In queste righe, Manzoni predispone la scena per la recita sgangherata di Renzo, destinata al fallimento fin dall’inizio, incentrata com’è -sia nella parte sobria, che in quella etilica- sull’idea fissa del protagonista, la giustizia, in un locale che gronda l’esatto contrario di cio ch’è giusto in ogni anfratto. L’unica giustizia, che al momento sta in attesa, è quella, ufficiale, del birro che vuole arrestare Renzo, ed è anch’essa manifestazione di somma ingiustizia. Tutto è pronto per la rovina di Renzo. E -noi sappiamo- per il fragoroso scarto che invece avverrà.

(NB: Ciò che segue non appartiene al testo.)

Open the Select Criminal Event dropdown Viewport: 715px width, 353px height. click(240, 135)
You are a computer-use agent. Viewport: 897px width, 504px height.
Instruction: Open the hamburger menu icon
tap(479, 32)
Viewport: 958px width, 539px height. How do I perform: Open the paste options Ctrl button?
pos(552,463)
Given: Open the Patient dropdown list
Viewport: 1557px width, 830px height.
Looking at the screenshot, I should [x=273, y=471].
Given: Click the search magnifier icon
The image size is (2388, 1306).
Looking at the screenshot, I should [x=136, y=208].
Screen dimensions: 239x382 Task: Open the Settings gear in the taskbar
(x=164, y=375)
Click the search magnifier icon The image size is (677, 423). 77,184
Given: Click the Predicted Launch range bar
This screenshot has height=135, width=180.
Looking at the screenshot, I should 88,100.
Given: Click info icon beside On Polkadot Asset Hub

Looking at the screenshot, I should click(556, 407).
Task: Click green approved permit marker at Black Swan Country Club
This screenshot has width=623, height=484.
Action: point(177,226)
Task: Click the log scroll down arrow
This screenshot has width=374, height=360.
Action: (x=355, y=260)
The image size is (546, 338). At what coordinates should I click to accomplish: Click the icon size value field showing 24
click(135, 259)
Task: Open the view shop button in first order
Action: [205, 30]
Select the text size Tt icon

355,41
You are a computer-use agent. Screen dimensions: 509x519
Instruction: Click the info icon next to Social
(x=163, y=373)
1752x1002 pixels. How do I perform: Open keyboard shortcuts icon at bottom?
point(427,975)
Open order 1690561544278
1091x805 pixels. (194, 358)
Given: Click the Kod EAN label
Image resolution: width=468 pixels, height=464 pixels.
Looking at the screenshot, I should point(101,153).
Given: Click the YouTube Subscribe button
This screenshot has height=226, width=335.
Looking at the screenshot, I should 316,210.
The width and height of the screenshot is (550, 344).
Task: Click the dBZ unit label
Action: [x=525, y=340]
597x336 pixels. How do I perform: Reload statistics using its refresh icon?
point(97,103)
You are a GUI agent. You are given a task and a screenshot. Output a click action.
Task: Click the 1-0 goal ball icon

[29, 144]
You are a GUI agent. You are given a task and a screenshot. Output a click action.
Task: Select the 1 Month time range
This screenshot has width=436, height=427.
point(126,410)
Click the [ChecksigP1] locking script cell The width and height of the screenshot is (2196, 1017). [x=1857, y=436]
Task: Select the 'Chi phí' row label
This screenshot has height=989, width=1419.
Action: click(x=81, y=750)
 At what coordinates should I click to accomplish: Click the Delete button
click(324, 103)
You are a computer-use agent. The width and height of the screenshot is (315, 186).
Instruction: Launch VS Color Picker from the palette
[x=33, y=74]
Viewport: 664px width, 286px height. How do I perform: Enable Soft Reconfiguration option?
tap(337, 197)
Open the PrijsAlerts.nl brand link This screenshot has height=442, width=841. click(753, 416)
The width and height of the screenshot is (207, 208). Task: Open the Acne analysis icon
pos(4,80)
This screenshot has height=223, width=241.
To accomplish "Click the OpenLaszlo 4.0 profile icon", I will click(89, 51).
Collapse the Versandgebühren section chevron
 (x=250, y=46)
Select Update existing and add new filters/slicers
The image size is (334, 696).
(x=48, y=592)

Quaranta passi da “I promessi sposi”/12

(dal capitolo XI)

“Dati tali ordini, don Rodrigo se n’andò a dormire, e ci lasciò andare anche il Griso, congedandolo con molte lodi, dalle quali traspariva evidentemente l’intenzione di risarcirlo degl’improperi precipitati coi quali lo aveva accolto.

Va a dormire, povero Griso, che tu ne devi aver bisogno. Povero Griso! In faccende tutto il giorno, in faccende mezza la notte, senza contare il pericolo di cader sotto l’unghie de’ villani, o di buscarti una taglia per rapto di donna honesta, per giunta di quelle che hai già addosso; e poi esser ricevuto in quella maniera! Ma! così pagano spesso gli uomini. Tu hai però potuto vedere, in questa circostanza, che qualche volta la giustizia, se non arriva alla prima, arriva, o presto o tardi anche in questo mondo. Va a dormire per ora: che un giorno avrai forse a somministrarcene un’altra prova, e più notabile di questa.”

Nella partitura romanzesca, il capitolo XI è uno snodo, nel quale si preparano parecchi guai per Lucia e Renzo (il quale da subito, e l’autore mette sull’avviso in tal senso, fornisce un buon contributo alle proprie molestie): eppure, l’autore si permette un piccolo inciso, che contiene anche un’ellittica anticipazione, per una figura secondaria, il Griso, il fedele (per ora) scagnozzo di don Rodrigo, molto indaffarato a quest’altezza del testo. Le recenti vicende (la mancata riuscita del rapimento di Lucia, sembrerebbe di capire) sono, per la voce narrante, una manifestazione del fatto che qualche volta (qualche volta! perché la regola mondana è un’altra, come già ha chiosato a proposito di Renzo nel IV capitolo) la giustizia fa capolino: e il Griso, dice l’autore, ne darà una prova maggiore più avanti. Poiché il contesto delle azioni del Griso è sempre connesso a don Rodrigo, siamo avvisati che sarà su questa relazione che dovremo prestare la nostra attenzione: e, forse, non sarà cosa così semplice, come adesso ci appare.